Passo del documento:
★ ★ ★

ROMA – Un 34enne, commerciante romano e già conosciuto alle forze dell’ordine è stato arrestato dai Carabinieri della Stazione Roma Casalotti e della Sezione Radiomobile della Compagnia Roma Cassia poiché gravemente indiziato di tentato omicidio ai danni di un 39enne romano.

I militari, lo scorso 11 maggio, a seguito di una segnalazione fatta al “112”, sono intervenuti nell’appartamento di via Giuseppe Lazzati, zona Casal Selce, di proprietà del 39enne dove, secondo una ricostruzione dei Carabinieri, i due si erano dati appuntamento per avviare una trattativa circa la cessione di 3 preziosi orologi.

Per motivi ancora in fase di accertamento, tra i due sarebbe nata una lite e con un coltello a scatto – repertato successivamente dai Carabinieri – si sarebbero vicendevolmente colpiti.

Ad avere la peggio è stato il 39enne padrone di casa che ha riportato delle profonde ferite all’addome ed è stato trasferito d’urgenza tramite un’ambulanza del “118” all’ospedale “San Camillo” di Roma, dove si trova ricoverato in rianimazione, intubato e in prognosi riservata.

Anche l’indagato, che ha riportato delle ferite alla regione addominale, è stato portato al pronto soccorso dell’ospedale “Aurelia Hospital” in codice rosso, dove si trova tuttora piantonato; il suo arresto è stato convalidato.

Sono ancora in corso ulteriori accertamenti finalizzati all’esatta ricostruzione degli eventi che hanno portato al grave episodio.

★ ★ ★

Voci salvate
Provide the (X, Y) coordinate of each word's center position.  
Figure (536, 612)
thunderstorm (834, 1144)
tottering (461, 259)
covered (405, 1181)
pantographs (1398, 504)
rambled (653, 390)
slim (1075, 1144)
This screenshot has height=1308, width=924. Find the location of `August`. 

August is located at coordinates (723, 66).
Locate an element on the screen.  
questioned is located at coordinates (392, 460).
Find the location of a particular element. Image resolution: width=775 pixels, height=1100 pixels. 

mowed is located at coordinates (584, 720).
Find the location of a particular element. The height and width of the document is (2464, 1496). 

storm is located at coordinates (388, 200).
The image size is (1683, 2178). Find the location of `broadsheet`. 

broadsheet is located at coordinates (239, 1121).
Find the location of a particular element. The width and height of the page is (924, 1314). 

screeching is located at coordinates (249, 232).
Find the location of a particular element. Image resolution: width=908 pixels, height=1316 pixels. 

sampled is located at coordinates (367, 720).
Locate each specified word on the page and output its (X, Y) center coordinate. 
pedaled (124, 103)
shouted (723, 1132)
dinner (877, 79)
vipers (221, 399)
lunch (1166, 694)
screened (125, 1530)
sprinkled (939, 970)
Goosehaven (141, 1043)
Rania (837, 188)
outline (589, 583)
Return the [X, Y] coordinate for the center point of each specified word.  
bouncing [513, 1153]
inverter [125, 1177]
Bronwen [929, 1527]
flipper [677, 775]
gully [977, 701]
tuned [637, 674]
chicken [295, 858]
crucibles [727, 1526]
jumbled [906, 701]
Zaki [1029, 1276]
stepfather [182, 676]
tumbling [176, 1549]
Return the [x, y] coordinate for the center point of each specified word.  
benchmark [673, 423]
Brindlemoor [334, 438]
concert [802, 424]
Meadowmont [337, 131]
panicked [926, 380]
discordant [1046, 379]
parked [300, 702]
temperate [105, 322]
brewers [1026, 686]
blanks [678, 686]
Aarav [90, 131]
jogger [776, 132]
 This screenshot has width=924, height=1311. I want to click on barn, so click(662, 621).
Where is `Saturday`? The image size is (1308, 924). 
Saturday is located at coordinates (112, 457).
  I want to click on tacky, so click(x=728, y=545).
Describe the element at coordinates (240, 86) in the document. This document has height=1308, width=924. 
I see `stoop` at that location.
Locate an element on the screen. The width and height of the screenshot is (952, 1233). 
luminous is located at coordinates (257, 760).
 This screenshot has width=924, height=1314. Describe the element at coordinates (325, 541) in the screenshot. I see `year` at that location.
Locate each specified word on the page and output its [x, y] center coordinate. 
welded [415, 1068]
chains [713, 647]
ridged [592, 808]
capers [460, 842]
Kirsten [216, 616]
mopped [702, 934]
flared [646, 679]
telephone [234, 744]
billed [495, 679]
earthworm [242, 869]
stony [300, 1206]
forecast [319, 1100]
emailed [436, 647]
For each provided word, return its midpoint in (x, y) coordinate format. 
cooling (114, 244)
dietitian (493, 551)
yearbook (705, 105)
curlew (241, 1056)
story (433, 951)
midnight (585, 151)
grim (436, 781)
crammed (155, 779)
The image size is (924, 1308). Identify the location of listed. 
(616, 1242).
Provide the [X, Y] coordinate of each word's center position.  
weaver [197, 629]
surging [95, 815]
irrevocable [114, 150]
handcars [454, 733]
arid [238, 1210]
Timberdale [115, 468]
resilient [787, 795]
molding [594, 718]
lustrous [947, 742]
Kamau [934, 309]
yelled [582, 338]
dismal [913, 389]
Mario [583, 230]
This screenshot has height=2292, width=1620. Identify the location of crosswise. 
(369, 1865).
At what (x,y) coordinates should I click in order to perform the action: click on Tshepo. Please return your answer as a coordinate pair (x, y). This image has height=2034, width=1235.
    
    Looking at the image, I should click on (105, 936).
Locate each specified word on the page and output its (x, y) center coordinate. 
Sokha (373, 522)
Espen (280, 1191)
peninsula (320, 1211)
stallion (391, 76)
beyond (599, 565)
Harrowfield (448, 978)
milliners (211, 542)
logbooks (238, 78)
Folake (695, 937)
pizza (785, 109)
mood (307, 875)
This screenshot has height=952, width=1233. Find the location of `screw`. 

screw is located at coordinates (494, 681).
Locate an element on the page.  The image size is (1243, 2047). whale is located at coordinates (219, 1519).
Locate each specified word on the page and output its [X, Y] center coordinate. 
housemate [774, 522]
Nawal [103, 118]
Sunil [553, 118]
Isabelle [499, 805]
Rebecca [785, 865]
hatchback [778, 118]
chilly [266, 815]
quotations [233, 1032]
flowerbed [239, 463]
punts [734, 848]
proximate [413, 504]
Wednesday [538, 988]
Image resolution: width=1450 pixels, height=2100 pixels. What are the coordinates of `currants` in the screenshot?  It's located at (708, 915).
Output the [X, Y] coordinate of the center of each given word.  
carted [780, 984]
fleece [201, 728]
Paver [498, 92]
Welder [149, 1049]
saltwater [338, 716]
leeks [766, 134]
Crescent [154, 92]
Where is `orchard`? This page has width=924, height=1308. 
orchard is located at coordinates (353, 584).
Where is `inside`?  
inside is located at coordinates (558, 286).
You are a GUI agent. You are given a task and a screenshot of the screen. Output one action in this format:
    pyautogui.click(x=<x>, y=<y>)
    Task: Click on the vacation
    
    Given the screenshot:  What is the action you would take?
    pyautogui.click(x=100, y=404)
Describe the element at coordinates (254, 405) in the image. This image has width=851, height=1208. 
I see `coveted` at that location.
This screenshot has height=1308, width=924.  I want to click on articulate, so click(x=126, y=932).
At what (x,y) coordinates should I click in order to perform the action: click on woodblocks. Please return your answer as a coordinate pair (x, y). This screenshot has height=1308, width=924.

★ ★ ★

Secondo l'articolo sul ferimento a Casal Selce, in quale ospedale è stato trasferito d'urgenza il 39enne padrone di casa?

All'ospedale "San Camillo" di Roma.